— EXERCISE BRIEF —
For the text on Gnocis below, decide whether each statement agrees with it: (a) Gnocis integrates with Scikit-learn and TensorFlow; (b) Gnocis was written in pure Python; (c) Deep-MOCCA depends on prior motif knowledge. Answer yes or no for each, quoting the words of the text that settle it.

— SELECTED EXTRACT —
== Segment start ==

Weitere Informationen

Gene expression is regulated through cis-regulatory elements (CREs), among which are promoters, enhancers, Polycomb/Trithorax Response Elements (PREs), silencers and insulators. Computational prediction of CREs can be achieved using a variety of statistical and machine learning methods combined with different feature space formulations. Although Python packages for DNA sequence feature sets and for machine learning are available, no existing package facilitates the combination of DNA sequence feature sets with machine learning methods for the genome-wide prediction of candidate CREs. We here present Gnocis, a Python package that streamlines the analysis and the modelling of CRE sequences by providing extensible APIs and implementing the glue required for combining feature sets and models for genome-wide prediction. Gnocis implements a variety of base feature sets, including motif pair occurrence frequencies and the k-spectrum mismatch kernel. It integrates with Scikit-learn and TensorFlow for state-of-the-art machine learning. Gnocis additionally implements a broad suite of tools for the handling and preparation of sequence, region and curve data, which can be useful for general DNA bioinformatics in Python. We also present Deep-MOCCA, a neural network architecture inspired by SVM-MOCCA that achieves moderate to high generalization without prior motif knowledge. To demonstrate the use of Gnocis, we applied multiple machine learning methods to the modelling of D. melanogaster PREs, including a Convolutional Neural Network (CNN), making this the first study to model PREs with CNNs. The models are readily adapted to new CRE modelling problems and to other organisms. In order to produce a high-performance, compiled package for Python 3, we implemented Gnocis in Cython. Gnocis can be installed using the PyPI package manager by running 'pip install gnocis'. The source code is available on GitHub, at https://github.com/bjornbredesen/gnocis.

The authors have declared that no competing interests exist.

== Segment end ==

[Stored data]

== Segment start ==

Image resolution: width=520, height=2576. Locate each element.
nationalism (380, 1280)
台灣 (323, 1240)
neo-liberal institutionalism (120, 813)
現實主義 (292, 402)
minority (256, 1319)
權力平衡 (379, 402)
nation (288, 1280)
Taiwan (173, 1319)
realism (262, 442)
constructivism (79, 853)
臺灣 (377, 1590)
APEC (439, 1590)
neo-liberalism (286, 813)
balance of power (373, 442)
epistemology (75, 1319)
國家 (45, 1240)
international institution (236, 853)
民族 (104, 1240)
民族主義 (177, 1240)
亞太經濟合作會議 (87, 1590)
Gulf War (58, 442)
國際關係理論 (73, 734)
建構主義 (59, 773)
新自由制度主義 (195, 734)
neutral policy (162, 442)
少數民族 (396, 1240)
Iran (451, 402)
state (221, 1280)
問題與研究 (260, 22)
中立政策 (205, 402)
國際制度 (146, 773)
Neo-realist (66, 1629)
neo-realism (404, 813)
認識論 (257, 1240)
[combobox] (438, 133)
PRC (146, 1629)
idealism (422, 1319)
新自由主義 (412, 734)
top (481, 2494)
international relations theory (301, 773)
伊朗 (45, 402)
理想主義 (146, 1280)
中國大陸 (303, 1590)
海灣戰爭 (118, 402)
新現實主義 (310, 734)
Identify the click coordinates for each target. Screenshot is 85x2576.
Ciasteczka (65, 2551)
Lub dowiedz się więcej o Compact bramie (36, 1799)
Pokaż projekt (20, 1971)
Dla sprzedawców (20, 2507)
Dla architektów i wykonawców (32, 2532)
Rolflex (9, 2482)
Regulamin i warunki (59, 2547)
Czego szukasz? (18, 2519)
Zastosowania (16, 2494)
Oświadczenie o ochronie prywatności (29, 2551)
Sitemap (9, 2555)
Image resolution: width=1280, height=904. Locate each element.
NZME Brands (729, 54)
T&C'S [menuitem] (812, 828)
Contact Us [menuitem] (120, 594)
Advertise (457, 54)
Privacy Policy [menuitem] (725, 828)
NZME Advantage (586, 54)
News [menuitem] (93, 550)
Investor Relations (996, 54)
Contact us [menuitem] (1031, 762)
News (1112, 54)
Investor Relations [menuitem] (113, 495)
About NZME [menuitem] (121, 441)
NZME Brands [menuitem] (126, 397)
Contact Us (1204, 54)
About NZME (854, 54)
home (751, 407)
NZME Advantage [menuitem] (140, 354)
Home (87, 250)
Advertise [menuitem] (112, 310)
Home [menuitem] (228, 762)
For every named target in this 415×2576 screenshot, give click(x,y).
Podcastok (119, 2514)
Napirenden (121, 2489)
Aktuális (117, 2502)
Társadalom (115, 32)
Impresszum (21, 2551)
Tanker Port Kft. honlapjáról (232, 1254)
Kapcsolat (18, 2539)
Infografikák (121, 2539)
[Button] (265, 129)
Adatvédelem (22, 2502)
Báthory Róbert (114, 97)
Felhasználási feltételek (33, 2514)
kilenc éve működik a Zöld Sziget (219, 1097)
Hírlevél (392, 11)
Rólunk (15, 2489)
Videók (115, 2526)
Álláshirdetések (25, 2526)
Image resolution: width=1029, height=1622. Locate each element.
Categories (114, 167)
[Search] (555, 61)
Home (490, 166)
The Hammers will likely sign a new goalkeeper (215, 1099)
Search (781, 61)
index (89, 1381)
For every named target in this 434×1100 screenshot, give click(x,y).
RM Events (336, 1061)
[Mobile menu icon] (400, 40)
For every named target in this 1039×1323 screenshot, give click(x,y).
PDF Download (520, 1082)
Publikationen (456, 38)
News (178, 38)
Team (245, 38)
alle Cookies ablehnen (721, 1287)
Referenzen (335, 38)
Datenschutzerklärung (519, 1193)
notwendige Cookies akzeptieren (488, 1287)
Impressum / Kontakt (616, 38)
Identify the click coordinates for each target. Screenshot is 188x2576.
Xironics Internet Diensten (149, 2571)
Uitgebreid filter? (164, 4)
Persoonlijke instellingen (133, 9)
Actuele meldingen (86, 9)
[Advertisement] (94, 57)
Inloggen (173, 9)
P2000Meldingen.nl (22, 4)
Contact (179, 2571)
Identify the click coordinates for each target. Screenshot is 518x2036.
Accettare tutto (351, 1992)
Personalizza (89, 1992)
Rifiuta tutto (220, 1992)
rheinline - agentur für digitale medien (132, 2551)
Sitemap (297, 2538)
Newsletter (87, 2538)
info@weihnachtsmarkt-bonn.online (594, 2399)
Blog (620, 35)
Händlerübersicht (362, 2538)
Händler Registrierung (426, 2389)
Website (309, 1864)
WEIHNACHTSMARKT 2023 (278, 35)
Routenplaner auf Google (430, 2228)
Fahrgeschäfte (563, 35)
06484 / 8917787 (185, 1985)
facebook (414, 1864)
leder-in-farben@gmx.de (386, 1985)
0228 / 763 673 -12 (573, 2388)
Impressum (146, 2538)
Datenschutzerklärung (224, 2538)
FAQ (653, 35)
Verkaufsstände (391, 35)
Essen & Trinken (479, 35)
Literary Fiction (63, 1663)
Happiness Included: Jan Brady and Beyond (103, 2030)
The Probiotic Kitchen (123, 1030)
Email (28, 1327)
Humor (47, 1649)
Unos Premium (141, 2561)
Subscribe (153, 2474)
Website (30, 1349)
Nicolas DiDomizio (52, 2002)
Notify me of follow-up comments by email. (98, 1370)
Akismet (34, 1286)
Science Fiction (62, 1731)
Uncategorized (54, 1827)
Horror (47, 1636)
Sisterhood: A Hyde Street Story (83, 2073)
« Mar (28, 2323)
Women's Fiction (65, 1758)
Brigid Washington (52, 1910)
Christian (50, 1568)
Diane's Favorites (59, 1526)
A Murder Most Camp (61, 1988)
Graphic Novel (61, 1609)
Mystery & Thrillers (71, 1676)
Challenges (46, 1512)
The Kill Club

== Segment end ==

— ANSWER BOX —
(a) Yes: "It integrates with Scikit-learn and TensorFlow for state-of-the-art machine learning."
(b) No: "we implemented Gnocis in Cython."
(c) No: "achieves moderate to high generalization without prior motif knowledge."